*Dataset excerpts*
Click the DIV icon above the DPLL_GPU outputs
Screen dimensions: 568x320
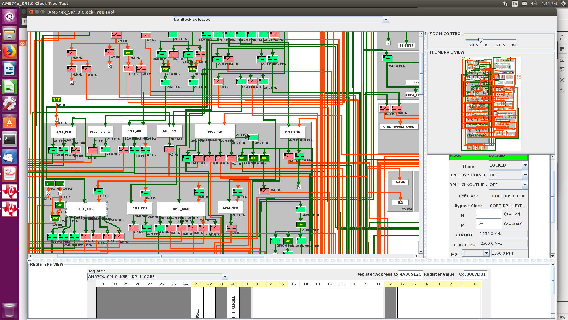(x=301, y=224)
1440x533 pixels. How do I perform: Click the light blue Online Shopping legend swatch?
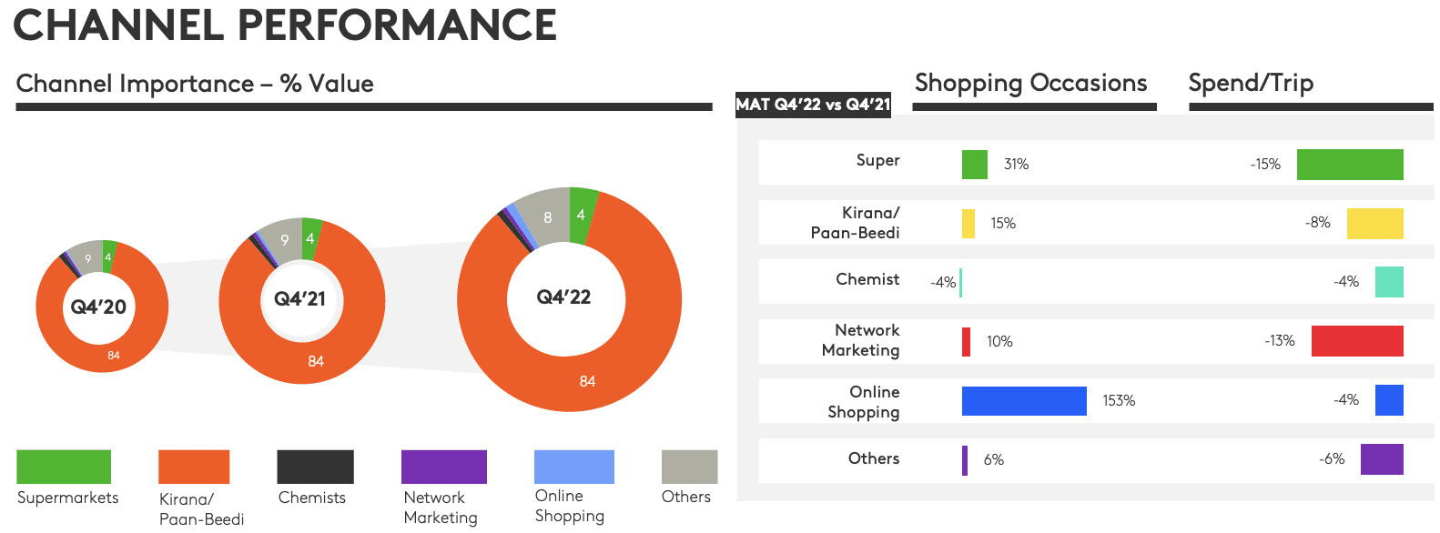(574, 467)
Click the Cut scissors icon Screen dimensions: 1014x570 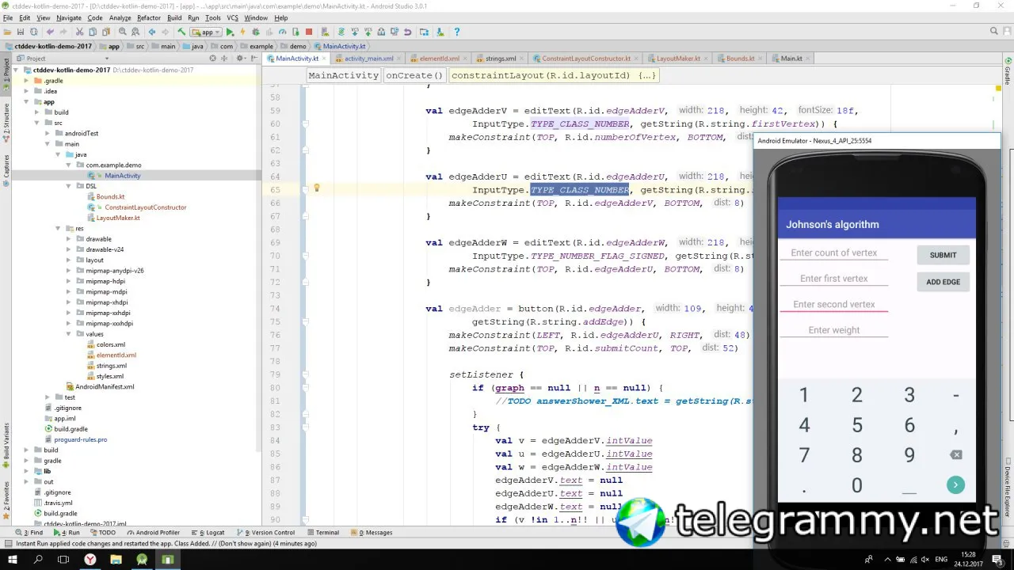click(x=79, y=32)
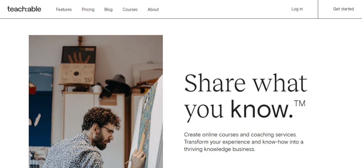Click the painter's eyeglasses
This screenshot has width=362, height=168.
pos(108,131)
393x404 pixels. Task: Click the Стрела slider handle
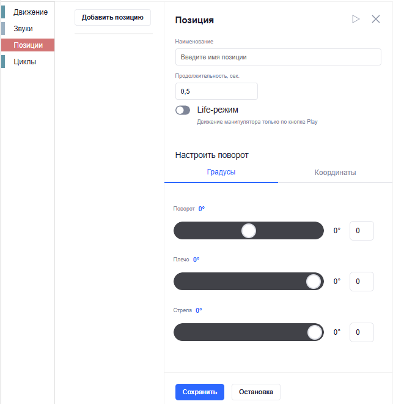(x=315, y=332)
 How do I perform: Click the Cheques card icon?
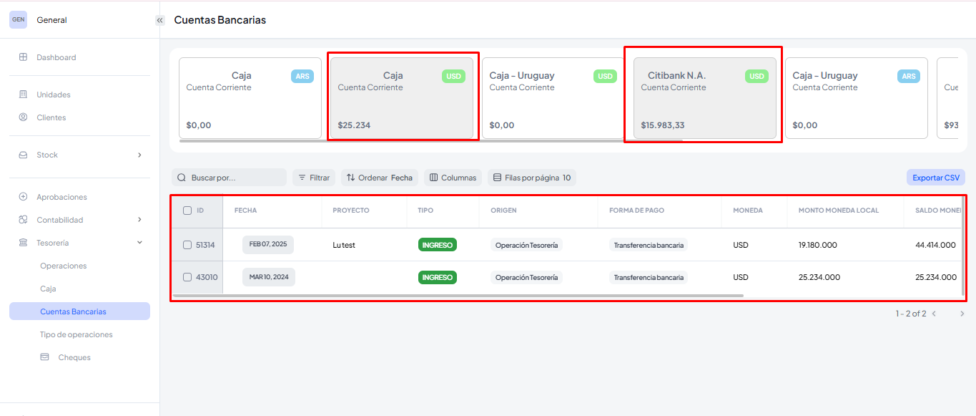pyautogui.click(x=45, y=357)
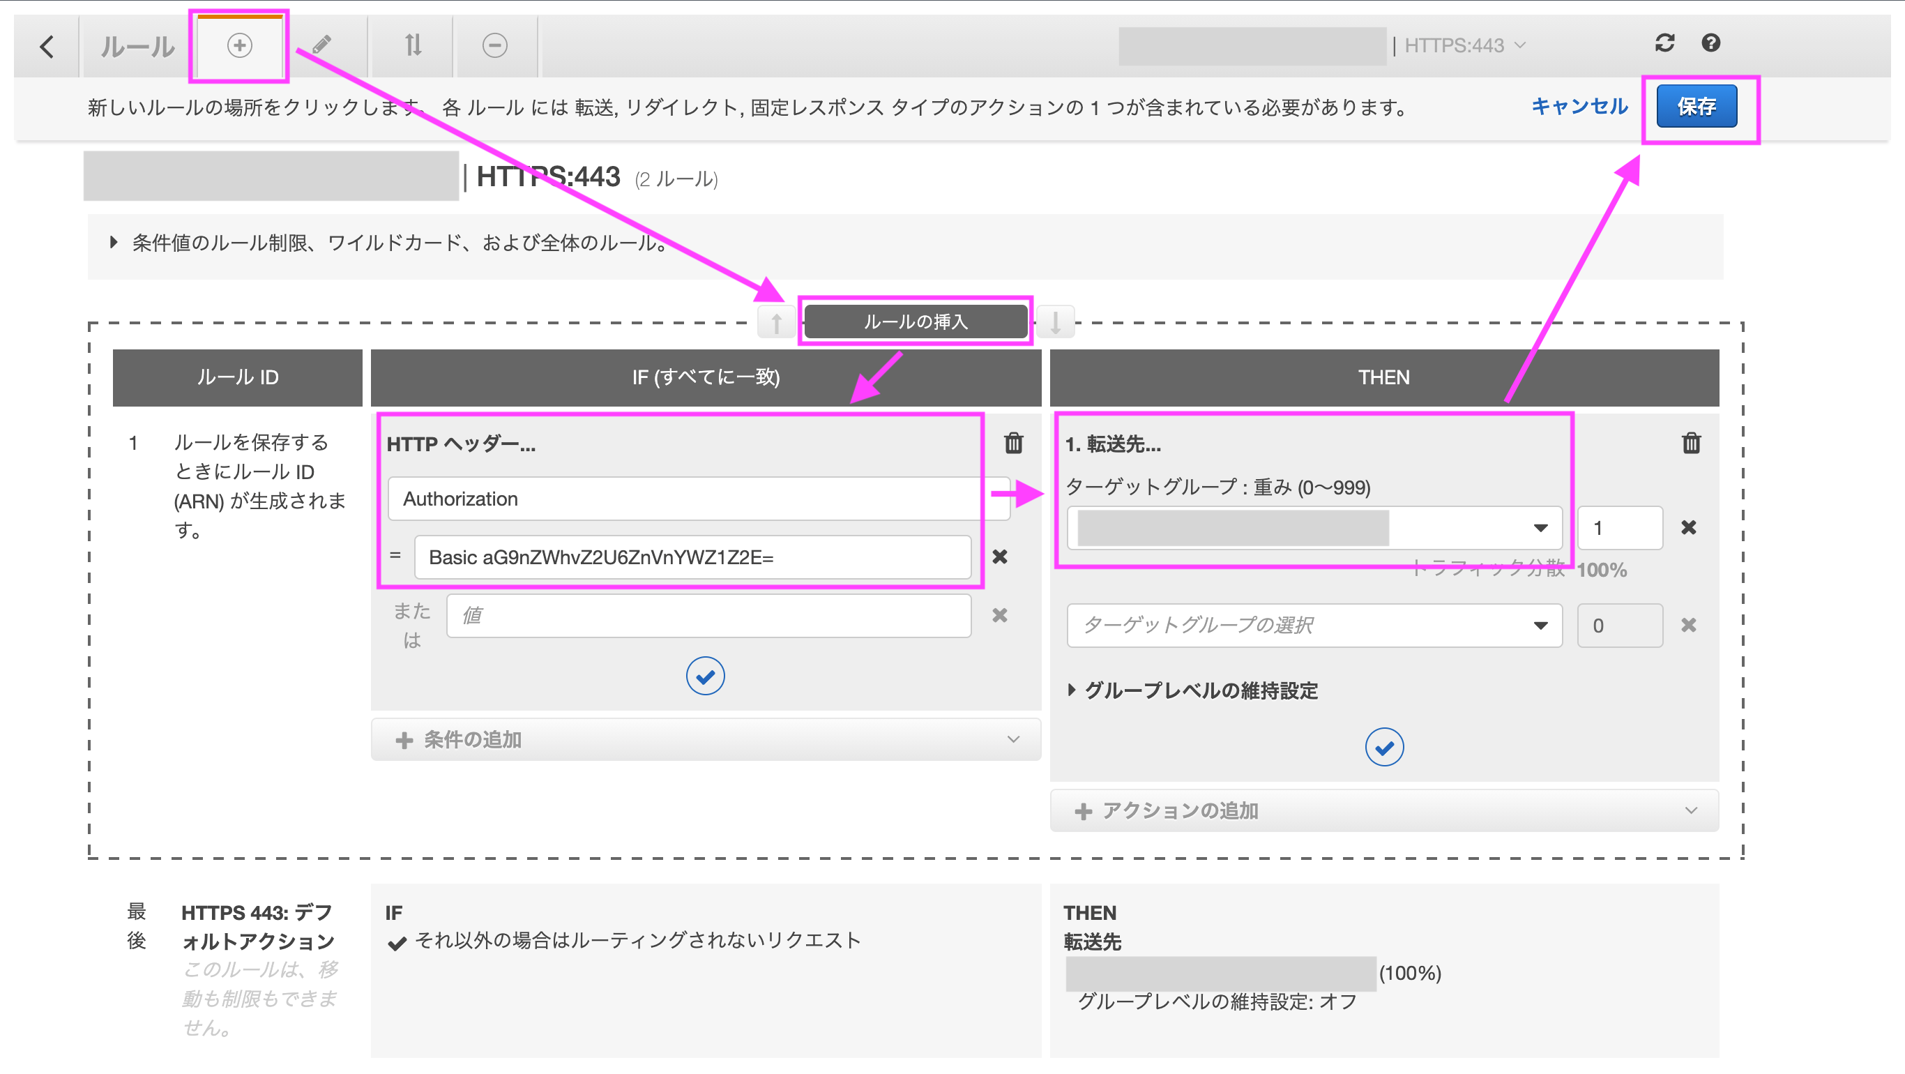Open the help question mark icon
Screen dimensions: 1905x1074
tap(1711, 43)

*Required task*
Please output the material exactly as it appears, from the line containing "393x404 pixels. Task: Click" through the end of the material, with both of those lines included and the pictures left out.

*Solution to the problem*
393x404 pixels. Task: Click the Стрела slider handle
(x=315, y=332)
 How do I perform: Click the Cheques card icon?
pyautogui.click(x=45, y=357)
Open the help question mark icon
Screen dimensions: 1905x1074
tap(1711, 43)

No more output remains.